With all the gluten bashing that’s been going on for the past decade or so, the glutinous grain barley has gotten a bad name.

But unless you’re avoiding gluten due to celiac disease or allergy, it may be time to give barley another chance…

Take the most recent research from St. Michael’s Hospital in Toronto, for example. Researchers found that barley decreases LDL (bad) cholesterol levels just as effectively as the most popular cholesterol-balancing grain — oats.

Now this is far from the first time researchers have recognized barley’s beneficial effect on LDL cholesterol levels, but this is the first time researchers have confirmed that barley also lowers other types of non-HDL cholesterol, as well as levels of apoB, a lipoprotein that transports bad cholesterol through the blood.

As you probably already know, HDL cholesterol is the good stuff…it actually lowers your risk of heart disease. But LDL cholesterol and a few other harmful lipids floating around in your blood (like VLDL cholesterol) actually increase your heart disease risk.

For a long time doctors and researchers just looked at LDL cholesterol levels to assess heart disease risk, but they’ve since realized that this isn’t the most accurate method, because it leaves other harmful lipids (think VLDL) out of the equation.
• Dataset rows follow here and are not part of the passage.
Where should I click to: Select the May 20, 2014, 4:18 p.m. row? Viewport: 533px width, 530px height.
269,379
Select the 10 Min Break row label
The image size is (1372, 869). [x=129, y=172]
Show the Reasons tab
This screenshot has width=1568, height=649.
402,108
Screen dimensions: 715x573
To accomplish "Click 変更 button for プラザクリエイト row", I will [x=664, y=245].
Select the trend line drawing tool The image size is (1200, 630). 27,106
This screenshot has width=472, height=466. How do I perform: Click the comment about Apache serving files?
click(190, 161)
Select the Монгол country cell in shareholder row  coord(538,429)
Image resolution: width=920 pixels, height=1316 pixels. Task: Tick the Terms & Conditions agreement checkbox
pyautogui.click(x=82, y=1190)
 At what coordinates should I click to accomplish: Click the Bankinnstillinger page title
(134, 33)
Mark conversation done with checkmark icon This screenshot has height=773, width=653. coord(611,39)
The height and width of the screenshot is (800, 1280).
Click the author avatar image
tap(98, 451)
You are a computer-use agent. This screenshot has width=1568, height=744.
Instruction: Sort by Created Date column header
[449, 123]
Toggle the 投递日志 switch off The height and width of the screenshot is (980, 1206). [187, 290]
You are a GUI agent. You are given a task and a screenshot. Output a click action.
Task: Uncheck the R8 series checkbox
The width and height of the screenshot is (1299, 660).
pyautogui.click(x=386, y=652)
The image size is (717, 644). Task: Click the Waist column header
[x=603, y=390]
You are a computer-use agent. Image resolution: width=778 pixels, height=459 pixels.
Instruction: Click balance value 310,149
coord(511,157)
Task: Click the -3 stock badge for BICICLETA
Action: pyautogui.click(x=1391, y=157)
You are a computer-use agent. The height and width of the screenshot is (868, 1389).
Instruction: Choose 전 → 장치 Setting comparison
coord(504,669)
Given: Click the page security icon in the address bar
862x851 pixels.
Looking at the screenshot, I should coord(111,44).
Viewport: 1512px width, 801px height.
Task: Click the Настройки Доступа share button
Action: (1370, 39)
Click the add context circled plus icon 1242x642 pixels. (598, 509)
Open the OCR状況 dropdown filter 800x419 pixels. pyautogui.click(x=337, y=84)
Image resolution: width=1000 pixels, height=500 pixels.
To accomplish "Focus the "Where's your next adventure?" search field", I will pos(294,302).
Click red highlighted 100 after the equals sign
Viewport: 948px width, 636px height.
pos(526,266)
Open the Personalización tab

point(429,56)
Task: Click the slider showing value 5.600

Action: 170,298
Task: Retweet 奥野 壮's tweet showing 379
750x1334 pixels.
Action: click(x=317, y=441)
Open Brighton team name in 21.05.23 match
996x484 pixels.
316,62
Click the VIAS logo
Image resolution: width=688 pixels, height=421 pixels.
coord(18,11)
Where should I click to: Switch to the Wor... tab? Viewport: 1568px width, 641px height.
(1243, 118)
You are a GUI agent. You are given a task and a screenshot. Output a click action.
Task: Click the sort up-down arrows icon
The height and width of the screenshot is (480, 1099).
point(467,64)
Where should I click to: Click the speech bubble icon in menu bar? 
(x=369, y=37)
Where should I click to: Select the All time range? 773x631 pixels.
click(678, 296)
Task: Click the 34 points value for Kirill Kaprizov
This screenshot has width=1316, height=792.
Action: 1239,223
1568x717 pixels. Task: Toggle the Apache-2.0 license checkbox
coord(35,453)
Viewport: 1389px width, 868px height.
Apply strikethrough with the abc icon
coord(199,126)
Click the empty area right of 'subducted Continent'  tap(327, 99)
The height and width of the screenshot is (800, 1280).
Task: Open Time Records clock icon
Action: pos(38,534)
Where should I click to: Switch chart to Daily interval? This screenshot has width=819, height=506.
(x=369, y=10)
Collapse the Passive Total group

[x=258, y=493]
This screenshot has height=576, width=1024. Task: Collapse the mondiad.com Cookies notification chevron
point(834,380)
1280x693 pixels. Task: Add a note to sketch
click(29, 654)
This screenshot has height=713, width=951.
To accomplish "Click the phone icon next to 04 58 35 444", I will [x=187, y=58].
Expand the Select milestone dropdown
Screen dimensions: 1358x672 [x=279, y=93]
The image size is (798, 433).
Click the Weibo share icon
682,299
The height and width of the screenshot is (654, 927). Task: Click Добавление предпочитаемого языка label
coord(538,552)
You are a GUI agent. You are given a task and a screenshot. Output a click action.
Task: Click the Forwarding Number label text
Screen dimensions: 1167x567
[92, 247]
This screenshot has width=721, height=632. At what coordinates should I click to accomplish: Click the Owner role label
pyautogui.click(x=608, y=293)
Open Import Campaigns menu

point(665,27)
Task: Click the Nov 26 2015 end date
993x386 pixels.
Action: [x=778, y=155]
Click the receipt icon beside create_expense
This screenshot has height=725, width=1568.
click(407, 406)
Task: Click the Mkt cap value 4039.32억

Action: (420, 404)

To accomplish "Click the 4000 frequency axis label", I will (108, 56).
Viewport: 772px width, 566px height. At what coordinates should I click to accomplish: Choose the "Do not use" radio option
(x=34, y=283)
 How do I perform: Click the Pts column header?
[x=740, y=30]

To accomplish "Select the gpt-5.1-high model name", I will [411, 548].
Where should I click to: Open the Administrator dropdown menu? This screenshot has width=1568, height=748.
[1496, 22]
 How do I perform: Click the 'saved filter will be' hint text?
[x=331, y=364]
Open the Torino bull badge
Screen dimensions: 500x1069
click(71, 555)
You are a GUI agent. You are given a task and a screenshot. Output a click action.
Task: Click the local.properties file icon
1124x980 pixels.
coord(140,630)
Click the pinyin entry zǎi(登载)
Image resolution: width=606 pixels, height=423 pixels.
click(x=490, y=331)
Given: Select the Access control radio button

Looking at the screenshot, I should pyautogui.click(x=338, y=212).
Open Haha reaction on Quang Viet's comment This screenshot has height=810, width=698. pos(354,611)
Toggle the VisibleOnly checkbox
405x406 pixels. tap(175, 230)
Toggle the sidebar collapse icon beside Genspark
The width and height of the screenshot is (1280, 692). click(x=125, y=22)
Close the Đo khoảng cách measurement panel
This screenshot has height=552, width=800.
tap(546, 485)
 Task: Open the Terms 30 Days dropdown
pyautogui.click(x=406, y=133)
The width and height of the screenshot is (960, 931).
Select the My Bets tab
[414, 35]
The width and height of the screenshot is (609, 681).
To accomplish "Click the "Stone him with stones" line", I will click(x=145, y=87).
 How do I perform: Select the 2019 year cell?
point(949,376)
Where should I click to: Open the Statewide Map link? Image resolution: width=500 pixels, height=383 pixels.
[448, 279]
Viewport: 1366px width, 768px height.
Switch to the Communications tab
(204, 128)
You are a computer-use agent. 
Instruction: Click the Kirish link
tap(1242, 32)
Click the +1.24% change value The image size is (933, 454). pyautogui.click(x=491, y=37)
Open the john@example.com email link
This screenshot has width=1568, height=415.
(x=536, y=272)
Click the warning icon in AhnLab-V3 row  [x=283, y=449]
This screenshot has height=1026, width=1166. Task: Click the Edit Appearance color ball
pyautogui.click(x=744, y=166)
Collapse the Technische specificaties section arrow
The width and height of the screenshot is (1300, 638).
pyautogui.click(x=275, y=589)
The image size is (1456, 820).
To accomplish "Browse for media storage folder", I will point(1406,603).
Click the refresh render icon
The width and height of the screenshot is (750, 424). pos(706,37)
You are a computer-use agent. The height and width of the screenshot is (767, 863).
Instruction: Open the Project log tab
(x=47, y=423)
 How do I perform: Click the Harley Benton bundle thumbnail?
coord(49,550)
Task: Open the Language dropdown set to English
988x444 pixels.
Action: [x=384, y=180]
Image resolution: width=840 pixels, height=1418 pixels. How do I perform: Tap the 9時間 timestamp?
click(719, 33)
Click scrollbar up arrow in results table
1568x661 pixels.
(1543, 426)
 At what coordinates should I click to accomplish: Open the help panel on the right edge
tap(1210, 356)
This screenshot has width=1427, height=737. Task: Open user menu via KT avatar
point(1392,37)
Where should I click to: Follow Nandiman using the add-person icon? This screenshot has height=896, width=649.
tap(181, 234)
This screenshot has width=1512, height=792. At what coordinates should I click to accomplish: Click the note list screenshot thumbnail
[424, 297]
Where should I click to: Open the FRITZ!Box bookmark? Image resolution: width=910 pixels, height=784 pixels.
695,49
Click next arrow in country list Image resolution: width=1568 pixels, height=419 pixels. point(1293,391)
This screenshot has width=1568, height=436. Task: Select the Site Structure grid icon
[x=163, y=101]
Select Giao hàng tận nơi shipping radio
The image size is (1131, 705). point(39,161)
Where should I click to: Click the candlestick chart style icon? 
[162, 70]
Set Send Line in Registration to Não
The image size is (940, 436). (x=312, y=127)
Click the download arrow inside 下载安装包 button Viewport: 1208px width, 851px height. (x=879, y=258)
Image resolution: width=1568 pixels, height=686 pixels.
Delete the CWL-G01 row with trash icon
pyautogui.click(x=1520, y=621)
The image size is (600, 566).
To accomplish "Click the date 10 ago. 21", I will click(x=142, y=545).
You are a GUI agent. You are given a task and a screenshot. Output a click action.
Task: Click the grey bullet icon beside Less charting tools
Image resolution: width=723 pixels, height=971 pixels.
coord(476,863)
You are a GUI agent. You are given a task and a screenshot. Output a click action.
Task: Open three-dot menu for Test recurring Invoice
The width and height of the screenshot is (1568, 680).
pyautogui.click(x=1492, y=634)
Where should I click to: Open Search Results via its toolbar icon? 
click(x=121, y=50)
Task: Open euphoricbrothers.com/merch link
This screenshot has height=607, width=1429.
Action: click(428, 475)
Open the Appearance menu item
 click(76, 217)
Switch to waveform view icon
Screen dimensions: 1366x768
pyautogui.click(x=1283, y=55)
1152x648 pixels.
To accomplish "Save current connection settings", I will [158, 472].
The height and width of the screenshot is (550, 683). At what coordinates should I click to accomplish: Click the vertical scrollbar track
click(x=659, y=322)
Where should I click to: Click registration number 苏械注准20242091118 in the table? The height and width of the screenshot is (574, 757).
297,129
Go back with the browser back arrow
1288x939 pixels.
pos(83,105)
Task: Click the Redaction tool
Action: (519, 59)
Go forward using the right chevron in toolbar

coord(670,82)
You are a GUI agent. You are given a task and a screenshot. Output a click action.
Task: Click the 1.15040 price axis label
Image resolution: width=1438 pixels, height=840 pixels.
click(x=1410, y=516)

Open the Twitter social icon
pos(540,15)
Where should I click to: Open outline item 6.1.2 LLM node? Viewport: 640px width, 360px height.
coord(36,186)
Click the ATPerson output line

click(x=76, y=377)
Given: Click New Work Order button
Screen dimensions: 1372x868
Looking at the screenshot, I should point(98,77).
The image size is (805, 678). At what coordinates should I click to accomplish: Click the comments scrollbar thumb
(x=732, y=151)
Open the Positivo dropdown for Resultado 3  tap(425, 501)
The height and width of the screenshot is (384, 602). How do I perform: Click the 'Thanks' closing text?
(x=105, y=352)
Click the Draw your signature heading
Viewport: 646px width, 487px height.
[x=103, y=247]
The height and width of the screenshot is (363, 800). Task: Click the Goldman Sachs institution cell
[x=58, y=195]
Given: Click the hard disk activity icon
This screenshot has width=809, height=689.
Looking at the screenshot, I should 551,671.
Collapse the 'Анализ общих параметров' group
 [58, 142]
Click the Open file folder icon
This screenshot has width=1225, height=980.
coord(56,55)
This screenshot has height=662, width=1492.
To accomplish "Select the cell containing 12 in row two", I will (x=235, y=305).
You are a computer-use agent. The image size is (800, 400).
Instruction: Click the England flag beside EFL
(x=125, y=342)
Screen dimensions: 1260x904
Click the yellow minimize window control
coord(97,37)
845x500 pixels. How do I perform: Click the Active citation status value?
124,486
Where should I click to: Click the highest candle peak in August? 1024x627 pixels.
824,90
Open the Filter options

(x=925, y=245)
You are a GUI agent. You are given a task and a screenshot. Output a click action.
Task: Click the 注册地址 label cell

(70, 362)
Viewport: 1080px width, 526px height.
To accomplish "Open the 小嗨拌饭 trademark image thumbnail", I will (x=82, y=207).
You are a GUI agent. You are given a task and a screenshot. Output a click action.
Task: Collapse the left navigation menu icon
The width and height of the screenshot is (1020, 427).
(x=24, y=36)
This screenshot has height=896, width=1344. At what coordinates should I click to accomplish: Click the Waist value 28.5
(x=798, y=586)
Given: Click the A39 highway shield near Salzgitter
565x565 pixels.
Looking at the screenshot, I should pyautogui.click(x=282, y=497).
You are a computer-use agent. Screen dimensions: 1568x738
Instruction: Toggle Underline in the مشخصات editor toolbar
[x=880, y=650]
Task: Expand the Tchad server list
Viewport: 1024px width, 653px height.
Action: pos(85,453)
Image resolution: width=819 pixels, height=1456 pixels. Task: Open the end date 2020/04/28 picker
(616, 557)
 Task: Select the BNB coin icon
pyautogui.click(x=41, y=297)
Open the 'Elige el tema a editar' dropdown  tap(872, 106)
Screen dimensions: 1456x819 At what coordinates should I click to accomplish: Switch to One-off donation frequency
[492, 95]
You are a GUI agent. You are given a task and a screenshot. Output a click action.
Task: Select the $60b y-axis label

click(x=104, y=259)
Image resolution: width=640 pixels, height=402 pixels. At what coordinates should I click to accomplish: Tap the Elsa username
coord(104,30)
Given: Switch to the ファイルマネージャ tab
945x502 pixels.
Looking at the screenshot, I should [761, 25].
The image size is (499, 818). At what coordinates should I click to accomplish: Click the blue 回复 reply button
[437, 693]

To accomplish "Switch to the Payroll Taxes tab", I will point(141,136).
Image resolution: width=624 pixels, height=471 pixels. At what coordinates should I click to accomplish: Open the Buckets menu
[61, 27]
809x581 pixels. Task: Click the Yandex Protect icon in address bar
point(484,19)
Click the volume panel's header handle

Now, to get a more accurate read on your heart disease risk, they prefer to look at all non-HDL cholesterol levels, as well as apoB levels.

So when researchers saw firsthand that barley lowers not only LDL cholesterol levels, but all non-HDL cholesterol levels and apoB levels they were pretty stoked….because this means that barley reduces your risk for cardiovascular disease in a very measurable way.

But while this is exciting news for you (and your heart), it’s definitely not the only health benefit of barley. In previous studies, barley has also been shown to balance blood sugar levels, improve insulin resistance, lower blood pressure and help you keep extra pounds off.

So are you ready to give barley the benefit of the doubt? If your answer is yes, then here are a few important tips…

When you’re buying barley, check to see if it’s hulled or pearled. They both have some health benefits, but hulled barley is less processed and has more nutrients.

Once you get your new favorite grain home, there are a lot of ways to eat it. One of the easiest ways is to use it as a replacement for rice. You can even use barley instead of rice the next time you make “rice” pudding. You can also add it to soup or eat it as a hot breakfast cereal, just like oatmeal.

Sources:
  1. “Dietary fibre – what’s its role in a healthy diet?” The European Food Information Council. http://www.eufic.org. Retrieved June 8, 2016.
  2. “Barley: Packed With Soluble Fiber and B Vitamins.” The University of California-Berkley. http://www.berkeleywellness.com. Retrieved June 8, 2016.
  3. V.T. Ho, J.L. Sievenpiper, A. Zurbau, S.B. Mejia, E. Jovanovski, F. Au-Yeung, A.L. Jenkins, V. Vuksan. “A systematic review and meta-analysis of randomized controlled trials of the effect of barley β-glucan on LDL-C, non-HDL-C and apoB for cardiovascular disease risk reductioni-iv.” European Journal of Clinical Nutrition, 2016.